#### EXTRAIT DU DOCUMENT:
::::

La situation restait tendue dimanche matin à Bangkok au lendemain de violents affrontements entre militaires et manifestants antigouvernementaux, qui ont tué au moins 19 personnes et blessé 800 autres.

Ces batailles de rue ont été les plus meurtrières en près de vingt ans en Thaïlande, un royaume secoué par des crises politiques à répétition depuis le milieu des années 2000.

«Guerre civile», «Bain de sang», «Notre heure la plus sombre», titraient les quotidiens publiés dimanche à Bangkok, sur fond de photos de manifestants ou de soldats ensanglantés.

Le dernier bilan des services de secours d'urgence faisaient état de la mort de 14 civils, dont un caméraman japonais de l'agence Reuters, et de cinq soldats. Au moins 825 personnes ont été blessées plus ou moins grièvement.

Les affrontements de samedi ont fait suite à près d'un mois de manifestations pacifiques organisées par «les chemises rouges», le nom donné aux partisans de l'ex-Premier ministre en exil Thaksin Shinawatra, contraint de quitter le pouvoir en 2006 par un coup d'Etat militaire.

Les «rouges» du Front Uni pour la démocratie contre la dictature (UDD) réclament des élections législatives anticipées et considèrent Abhisit Vejjajiva, à la tête du gouvernement depuis décembre 2008, comme illégitime.

Ce dernier, jusqu'à présent soutenu par l'armée, a refusé de démissionner dans une brève intervention lue à la télévision tard samedi. «Moi et mon gouvernement continuerons de travailler pour régler la situation», a-t-il déclaré, évoquant une «une enquête indépendante» en vue de désigner les responsables du drame.

::::

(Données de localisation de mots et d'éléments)

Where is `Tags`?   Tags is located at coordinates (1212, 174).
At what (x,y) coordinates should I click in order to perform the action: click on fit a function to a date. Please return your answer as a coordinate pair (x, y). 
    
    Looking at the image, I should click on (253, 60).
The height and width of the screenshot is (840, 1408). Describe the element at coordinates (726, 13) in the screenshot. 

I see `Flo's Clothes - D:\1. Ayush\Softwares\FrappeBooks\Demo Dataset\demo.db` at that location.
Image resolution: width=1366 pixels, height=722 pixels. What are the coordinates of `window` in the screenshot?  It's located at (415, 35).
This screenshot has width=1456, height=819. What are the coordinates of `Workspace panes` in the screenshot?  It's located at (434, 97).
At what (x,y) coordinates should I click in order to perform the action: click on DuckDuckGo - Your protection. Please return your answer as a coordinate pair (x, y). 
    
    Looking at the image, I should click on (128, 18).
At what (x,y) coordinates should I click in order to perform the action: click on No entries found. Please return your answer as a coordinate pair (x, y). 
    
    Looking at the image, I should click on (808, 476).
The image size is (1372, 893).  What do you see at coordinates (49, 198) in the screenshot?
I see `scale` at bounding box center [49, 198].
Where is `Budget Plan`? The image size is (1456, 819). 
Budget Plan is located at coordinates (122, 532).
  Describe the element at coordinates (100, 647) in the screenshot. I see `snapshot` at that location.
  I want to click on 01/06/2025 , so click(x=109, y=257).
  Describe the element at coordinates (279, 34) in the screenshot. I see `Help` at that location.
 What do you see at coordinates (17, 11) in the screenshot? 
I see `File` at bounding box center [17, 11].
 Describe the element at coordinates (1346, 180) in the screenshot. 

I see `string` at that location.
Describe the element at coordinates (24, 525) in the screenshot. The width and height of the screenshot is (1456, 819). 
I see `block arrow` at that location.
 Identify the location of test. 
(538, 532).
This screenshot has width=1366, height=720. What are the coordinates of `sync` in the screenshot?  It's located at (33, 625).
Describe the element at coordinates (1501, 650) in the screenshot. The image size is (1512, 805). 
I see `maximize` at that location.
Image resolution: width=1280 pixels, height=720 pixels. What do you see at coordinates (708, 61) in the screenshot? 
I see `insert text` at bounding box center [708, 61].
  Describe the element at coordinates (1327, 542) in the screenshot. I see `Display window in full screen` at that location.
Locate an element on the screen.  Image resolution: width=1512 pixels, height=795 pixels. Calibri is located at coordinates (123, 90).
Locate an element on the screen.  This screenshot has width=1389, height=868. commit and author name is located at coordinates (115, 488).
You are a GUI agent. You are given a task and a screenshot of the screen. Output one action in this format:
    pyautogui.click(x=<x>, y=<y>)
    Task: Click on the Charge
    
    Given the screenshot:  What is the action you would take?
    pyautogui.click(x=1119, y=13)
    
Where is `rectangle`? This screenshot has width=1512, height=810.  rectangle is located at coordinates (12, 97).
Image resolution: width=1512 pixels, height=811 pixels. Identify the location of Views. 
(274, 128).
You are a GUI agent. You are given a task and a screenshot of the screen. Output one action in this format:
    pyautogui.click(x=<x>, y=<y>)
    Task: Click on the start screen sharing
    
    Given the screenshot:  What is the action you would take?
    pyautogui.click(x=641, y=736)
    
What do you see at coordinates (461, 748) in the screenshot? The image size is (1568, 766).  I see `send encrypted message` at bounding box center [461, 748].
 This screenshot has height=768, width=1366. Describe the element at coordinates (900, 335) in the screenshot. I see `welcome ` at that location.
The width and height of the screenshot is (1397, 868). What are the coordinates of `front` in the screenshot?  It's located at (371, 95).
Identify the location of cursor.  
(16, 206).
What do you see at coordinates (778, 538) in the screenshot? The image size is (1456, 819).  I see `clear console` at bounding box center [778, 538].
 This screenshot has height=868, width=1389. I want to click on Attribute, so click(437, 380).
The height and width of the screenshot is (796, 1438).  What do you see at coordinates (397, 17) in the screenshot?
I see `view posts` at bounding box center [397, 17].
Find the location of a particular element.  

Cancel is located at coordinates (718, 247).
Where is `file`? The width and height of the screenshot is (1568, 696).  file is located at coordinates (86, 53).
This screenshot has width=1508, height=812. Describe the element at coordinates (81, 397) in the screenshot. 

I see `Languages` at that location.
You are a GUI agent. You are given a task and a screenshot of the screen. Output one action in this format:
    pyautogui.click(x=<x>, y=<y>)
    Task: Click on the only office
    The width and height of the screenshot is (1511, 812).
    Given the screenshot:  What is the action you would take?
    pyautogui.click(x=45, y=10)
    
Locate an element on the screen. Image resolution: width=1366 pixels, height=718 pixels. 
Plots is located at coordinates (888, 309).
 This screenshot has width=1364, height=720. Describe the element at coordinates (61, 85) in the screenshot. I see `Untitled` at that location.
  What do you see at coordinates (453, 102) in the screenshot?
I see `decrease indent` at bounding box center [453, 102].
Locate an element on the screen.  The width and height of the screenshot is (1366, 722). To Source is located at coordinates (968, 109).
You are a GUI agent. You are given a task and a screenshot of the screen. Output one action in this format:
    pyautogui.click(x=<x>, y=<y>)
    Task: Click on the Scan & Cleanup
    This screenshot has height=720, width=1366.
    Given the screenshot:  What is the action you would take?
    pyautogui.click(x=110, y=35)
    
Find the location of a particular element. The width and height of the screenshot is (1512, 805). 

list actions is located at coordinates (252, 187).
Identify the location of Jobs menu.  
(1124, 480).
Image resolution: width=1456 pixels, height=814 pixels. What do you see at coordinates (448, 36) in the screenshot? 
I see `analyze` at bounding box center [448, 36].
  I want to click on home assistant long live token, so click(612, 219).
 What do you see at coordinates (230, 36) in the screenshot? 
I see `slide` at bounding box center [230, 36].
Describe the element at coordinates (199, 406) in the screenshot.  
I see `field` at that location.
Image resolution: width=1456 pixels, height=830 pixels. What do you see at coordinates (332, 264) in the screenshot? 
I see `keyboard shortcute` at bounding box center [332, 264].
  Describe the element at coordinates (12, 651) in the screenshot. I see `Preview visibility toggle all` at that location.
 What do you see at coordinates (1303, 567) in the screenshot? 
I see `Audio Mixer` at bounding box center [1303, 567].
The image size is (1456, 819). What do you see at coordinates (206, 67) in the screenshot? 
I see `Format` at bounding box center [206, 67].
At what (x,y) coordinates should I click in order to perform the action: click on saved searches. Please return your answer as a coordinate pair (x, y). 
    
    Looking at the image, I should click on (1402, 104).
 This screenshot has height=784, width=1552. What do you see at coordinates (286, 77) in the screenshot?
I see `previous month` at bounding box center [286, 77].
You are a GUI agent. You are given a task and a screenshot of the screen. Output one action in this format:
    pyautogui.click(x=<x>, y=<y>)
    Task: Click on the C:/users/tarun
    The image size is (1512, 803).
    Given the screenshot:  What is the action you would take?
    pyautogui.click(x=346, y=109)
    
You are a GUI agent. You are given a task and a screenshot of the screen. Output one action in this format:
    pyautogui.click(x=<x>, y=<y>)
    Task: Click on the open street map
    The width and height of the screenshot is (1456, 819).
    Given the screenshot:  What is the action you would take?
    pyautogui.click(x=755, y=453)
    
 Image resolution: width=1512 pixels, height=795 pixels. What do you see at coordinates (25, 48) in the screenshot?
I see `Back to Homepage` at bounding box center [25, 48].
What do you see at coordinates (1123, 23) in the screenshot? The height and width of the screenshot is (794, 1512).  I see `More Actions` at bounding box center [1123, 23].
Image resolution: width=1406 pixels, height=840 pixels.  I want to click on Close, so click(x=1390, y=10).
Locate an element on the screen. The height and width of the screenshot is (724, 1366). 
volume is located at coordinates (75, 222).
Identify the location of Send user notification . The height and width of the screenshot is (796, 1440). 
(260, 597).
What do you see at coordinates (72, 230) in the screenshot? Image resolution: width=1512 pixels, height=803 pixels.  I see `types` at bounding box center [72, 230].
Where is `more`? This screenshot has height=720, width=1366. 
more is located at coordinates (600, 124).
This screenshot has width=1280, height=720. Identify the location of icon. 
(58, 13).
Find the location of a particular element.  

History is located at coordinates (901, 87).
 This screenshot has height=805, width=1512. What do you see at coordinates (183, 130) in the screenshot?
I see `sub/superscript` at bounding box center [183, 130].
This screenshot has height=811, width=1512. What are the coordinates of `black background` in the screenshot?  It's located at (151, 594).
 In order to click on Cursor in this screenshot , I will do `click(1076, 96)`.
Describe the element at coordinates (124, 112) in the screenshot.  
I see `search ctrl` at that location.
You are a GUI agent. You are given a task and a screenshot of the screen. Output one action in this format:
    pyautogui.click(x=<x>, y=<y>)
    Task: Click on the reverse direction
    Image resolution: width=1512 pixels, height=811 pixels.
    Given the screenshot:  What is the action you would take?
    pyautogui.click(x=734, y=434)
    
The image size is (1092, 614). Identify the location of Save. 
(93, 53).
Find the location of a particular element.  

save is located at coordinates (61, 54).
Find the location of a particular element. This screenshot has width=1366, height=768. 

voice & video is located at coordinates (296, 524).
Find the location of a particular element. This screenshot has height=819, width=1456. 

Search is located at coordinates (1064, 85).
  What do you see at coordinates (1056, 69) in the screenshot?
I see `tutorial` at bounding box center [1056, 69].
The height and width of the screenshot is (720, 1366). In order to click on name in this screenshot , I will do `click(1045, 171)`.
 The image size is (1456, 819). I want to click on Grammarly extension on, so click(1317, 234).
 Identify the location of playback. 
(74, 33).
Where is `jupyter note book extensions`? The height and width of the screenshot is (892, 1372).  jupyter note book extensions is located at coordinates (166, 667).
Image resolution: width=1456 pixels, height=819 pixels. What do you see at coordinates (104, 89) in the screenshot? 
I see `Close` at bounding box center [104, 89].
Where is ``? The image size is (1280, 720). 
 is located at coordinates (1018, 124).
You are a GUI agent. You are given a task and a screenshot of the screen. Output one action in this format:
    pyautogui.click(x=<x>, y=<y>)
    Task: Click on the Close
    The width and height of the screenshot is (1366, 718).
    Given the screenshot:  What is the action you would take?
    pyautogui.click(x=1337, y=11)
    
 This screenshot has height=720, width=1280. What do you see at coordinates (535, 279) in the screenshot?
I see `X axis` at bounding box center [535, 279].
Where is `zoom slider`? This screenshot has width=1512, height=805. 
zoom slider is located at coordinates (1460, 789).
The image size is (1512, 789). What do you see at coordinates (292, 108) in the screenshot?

::::

#### CONSIGNE A:
Pouvez-vous redonner mot pour mot le passage de l'article sur les affrontements de Bangkok qui commence aux mots « La situation restait » et se termine après « ou moins grièvement. » ?
#### CONSIGNE B:
Quelle est la suite de l'article sur les affrontements de Bangkok ? Donnez-la en reprenant juste après sa dernière phrase.

#### RÉPONSE A:
La situation restait tendue dimanche matin à Bangkok au lendemain de violents affrontements entre militaires et manifestants antigouvernementaux, qui ont tué au moins 19 personnes et blessé 800 autres.

Ces batailles de rue ont été les plus meurtrières en près de vingt ans en Thaïlande, un royaume secoué par des crises politiques à répétition depuis le milieu des années 2000.

«Guerre civile», «Bain de sang», «Notre heure la plus sombre», titraient les quotidiens publiés dimanche à Bangkok, sur fond de photos de manifestants ou de soldats ensanglantés.

Le dernier bilan des services de secours d'urgence faisaient état de la mort de 14 civils, dont un caméraman japonais de l'agence Reuters, et de cinq soldats. Au moins 825 personnes ont été blessées plus ou moins grièvement.

#### RÉPONSE B:
Un porte-parole du gouvernement, Panitan Wattanayagorn, a indiqué dimanche que les forces de l'ordre avaient reçu la consigne de «garder leurs distances avec les manifestants» afin que «la situation ne dégénère pas davantage».

Les rues de la capitale étaient calmes dans la matinée, notamment dans la vieille ville où s'étaient concentrés les heurts de la veille, a constaté une journaliste de l'AFP.

Mais des milliers de «rouges» continuaient à occuper le quartier commercial et touristique de Ratchaprasong, où les centres commerciaux sont fermés depuis huit jours. Ils affirmaient leur détermination à rester «tant qu'Abhisit n'est pas parti».

L'un de leurs leaders, Jatuporn Prompan, a appelé implicitement le roi Bhumibol, une personnalité immensément révérée dans le pays, à intervenir pour trouver une issue à la crise.

«Quelqu'un va-t-il informer le roi que ses enfants ont été tués au milieu de la route sans justice?», a-t-il proclamé.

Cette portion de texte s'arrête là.